#### YOUR INSTRUCTIONS
Copy each line of the data exactly. Leave nothing out.
------ GIVEN ENTRIES ------
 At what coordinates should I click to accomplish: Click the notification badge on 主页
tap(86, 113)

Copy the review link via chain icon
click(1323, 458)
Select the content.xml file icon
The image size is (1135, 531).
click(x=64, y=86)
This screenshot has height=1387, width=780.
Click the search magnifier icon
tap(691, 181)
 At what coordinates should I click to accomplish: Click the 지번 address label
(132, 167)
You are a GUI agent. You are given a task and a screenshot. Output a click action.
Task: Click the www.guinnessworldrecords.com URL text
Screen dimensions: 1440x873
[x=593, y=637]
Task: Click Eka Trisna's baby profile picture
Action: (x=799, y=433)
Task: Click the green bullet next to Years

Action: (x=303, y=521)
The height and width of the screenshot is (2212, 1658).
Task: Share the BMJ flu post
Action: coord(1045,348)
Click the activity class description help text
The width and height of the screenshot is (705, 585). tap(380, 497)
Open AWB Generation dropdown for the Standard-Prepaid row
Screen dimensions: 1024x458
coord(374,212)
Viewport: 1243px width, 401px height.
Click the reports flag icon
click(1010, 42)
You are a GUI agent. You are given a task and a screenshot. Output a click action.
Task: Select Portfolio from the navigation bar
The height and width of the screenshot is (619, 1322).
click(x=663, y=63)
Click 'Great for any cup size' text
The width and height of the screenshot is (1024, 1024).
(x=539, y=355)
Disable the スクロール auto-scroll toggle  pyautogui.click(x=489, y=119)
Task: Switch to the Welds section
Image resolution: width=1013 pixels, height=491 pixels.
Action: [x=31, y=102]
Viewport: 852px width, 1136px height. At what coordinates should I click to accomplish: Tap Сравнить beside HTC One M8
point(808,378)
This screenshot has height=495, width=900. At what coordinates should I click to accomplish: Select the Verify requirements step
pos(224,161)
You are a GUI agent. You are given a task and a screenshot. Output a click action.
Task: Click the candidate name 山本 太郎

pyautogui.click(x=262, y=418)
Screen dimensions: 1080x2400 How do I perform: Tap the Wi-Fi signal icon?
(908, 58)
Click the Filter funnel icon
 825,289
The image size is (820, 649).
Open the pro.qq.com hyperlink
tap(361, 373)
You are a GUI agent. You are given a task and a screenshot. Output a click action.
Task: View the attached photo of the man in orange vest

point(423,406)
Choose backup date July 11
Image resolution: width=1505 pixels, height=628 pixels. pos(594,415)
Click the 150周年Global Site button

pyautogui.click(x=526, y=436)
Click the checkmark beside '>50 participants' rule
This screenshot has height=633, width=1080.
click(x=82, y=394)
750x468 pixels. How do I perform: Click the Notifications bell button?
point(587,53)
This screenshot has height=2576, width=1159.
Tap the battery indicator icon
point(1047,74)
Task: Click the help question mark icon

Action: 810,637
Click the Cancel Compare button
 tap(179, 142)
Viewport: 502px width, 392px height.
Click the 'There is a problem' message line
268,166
------
#### ANSWER
 At what coordinates should I click to accomplish: Click the notification badge on 主页
tap(86, 113)

Copy the review link via chain icon
click(1323, 458)
Select the content.xml file icon
The image size is (1135, 531).
click(x=64, y=86)
This screenshot has height=1387, width=780.
Click the search magnifier icon
tap(691, 181)
 At what coordinates should I click to accomplish: Click the 지번 address label
(132, 167)
You are a GUI agent. You are given a task and a screenshot. Output a click action.
Task: Click the www.guinnessworldrecords.com URL text
Screen dimensions: 1440x873
[x=593, y=637]
Task: Click Eka Trisna's baby profile picture
Action: (x=799, y=433)
Task: Click the green bullet next to Years

Action: (x=303, y=521)
The height and width of the screenshot is (2212, 1658).
Task: Share the BMJ flu post
Action: coord(1045,348)
Click the activity class description help text
The width and height of the screenshot is (705, 585). tap(380, 497)
Open AWB Generation dropdown for the Standard-Prepaid row
Screen dimensions: 1024x458
coord(374,212)
Viewport: 1243px width, 401px height.
Click the reports flag icon
click(1010, 42)
You are a GUI agent. You are given a task and a screenshot. Output a click action.
Task: Select Portfolio from the navigation bar
The height and width of the screenshot is (619, 1322).
click(x=663, y=63)
Click 'Great for any cup size' text
The width and height of the screenshot is (1024, 1024).
(x=539, y=355)
Disable the スクロール auto-scroll toggle  pyautogui.click(x=489, y=119)
Task: Switch to the Welds section
Image resolution: width=1013 pixels, height=491 pixels.
Action: [x=31, y=102]
Viewport: 852px width, 1136px height. At what coordinates should I click to accomplish: Tap Сравнить beside HTC One M8
point(808,378)
This screenshot has height=495, width=900. At what coordinates should I click to accomplish: Select the Verify requirements step
pos(224,161)
You are a GUI agent. You are given a task and a screenshot. Output a click action.
Task: Click the candidate name 山本 太郎

pyautogui.click(x=262, y=418)
Screen dimensions: 1080x2400 How do I perform: Tap the Wi-Fi signal icon?
(908, 58)
Click the Filter funnel icon
 825,289
The image size is (820, 649).
Open the pro.qq.com hyperlink
tap(361, 373)
You are a GUI agent. You are given a task and a screenshot. Output a click action.
Task: View the attached photo of the man in orange vest

point(423,406)
Choose backup date July 11
Image resolution: width=1505 pixels, height=628 pixels. pos(594,415)
Click the 150周年Global Site button

pyautogui.click(x=526, y=436)
Click the checkmark beside '>50 participants' rule
This screenshot has height=633, width=1080.
click(x=82, y=394)
750x468 pixels. How do I perform: Click the Notifications bell button?
point(587,53)
This screenshot has height=2576, width=1159.
Tap the battery indicator icon
point(1047,74)
Task: Click the help question mark icon

Action: 810,637
Click the Cancel Compare button
 tap(179, 142)
Viewport: 502px width, 392px height.
Click the 'There is a problem' message line
268,166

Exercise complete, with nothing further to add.